## Exercise requirements
The expected answer is the complete listing, reproduced character for character.

Start of Information shown

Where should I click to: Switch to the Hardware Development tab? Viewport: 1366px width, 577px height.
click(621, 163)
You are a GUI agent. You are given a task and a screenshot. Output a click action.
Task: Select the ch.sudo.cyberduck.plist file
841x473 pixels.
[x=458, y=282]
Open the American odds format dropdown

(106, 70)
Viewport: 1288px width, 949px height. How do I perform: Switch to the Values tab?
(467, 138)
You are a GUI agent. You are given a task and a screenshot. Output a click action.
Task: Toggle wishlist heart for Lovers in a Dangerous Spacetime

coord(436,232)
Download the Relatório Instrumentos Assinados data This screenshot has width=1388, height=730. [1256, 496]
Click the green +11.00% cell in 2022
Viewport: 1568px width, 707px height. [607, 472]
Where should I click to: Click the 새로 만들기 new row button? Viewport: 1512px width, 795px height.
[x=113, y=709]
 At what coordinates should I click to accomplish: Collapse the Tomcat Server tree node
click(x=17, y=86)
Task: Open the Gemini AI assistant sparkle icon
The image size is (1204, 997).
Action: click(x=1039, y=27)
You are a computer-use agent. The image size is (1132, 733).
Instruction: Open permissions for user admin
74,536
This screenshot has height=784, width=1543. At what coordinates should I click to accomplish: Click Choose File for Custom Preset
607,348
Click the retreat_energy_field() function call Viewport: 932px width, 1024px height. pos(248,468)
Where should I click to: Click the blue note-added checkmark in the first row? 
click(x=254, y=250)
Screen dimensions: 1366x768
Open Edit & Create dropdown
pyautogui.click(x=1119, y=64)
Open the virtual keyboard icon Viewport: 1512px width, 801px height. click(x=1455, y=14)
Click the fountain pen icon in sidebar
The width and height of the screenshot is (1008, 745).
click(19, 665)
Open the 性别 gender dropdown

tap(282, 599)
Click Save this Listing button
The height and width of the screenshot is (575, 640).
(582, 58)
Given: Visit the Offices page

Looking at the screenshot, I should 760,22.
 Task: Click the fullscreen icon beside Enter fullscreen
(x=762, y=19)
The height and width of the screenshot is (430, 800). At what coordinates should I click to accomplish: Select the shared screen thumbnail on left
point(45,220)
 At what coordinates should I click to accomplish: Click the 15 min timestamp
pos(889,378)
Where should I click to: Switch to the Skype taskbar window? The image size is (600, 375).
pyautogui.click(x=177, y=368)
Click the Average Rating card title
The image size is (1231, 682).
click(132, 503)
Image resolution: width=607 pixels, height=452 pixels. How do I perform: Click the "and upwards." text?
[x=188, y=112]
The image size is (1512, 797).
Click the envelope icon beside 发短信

End of Information shown

## Solved exercise
Where should I click to: Switch to the Hardware Development tab? Viewport: 1366px width, 577px height.
click(621, 163)
You are a GUI agent. You are given a task and a screenshot. Output a click action.
Task: Select the ch.sudo.cyberduck.plist file
841x473 pixels.
[x=458, y=282]
Open the American odds format dropdown

(106, 70)
Viewport: 1288px width, 949px height. How do I perform: Switch to the Values tab?
(467, 138)
You are a GUI agent. You are given a task and a screenshot. Output a click action.
Task: Toggle wishlist heart for Lovers in a Dangerous Spacetime

coord(436,232)
Download the Relatório Instrumentos Assinados data This screenshot has width=1388, height=730. [1256, 496]
Click the green +11.00% cell in 2022
Viewport: 1568px width, 707px height. [607, 472]
Where should I click to: Click the 새로 만들기 new row button? Viewport: 1512px width, 795px height.
[x=113, y=709]
 At what coordinates should I click to accomplish: Collapse the Tomcat Server tree node
click(x=17, y=86)
Task: Open the Gemini AI assistant sparkle icon
The image size is (1204, 997).
Action: click(x=1039, y=27)
You are a computer-use agent. The image size is (1132, 733).
Instruction: Open permissions for user admin
74,536
This screenshot has height=784, width=1543. At what coordinates should I click to accomplish: Click Choose File for Custom Preset
607,348
Click the retreat_energy_field() function call Viewport: 932px width, 1024px height. pos(248,468)
Where should I click to: Click the blue note-added checkmark in the first row? 
click(x=254, y=250)
Screen dimensions: 1366x768
Open Edit & Create dropdown
pyautogui.click(x=1119, y=64)
Open the virtual keyboard icon Viewport: 1512px width, 801px height. click(x=1455, y=14)
Click the fountain pen icon in sidebar
The width and height of the screenshot is (1008, 745).
click(19, 665)
Open the 性别 gender dropdown

tap(282, 599)
Click Save this Listing button
The height and width of the screenshot is (575, 640).
(582, 58)
Given: Visit the Offices page

Looking at the screenshot, I should 760,22.
 Task: Click the fullscreen icon beside Enter fullscreen
(x=762, y=19)
The height and width of the screenshot is (430, 800). At what coordinates should I click to accomplish: Select the shared screen thumbnail on left
point(45,220)
 At what coordinates should I click to accomplish: Click the 15 min timestamp
pos(889,378)
Where should I click to: Switch to the Skype taskbar window? The image size is (600, 375).
pyautogui.click(x=177, y=368)
Click the Average Rating card title
The image size is (1231, 682).
click(132, 503)
Image resolution: width=607 pixels, height=452 pixels. How do I perform: Click the "and upwards." text?
[x=188, y=112]
The image size is (1512, 797).
Click the envelope icon beside 发短信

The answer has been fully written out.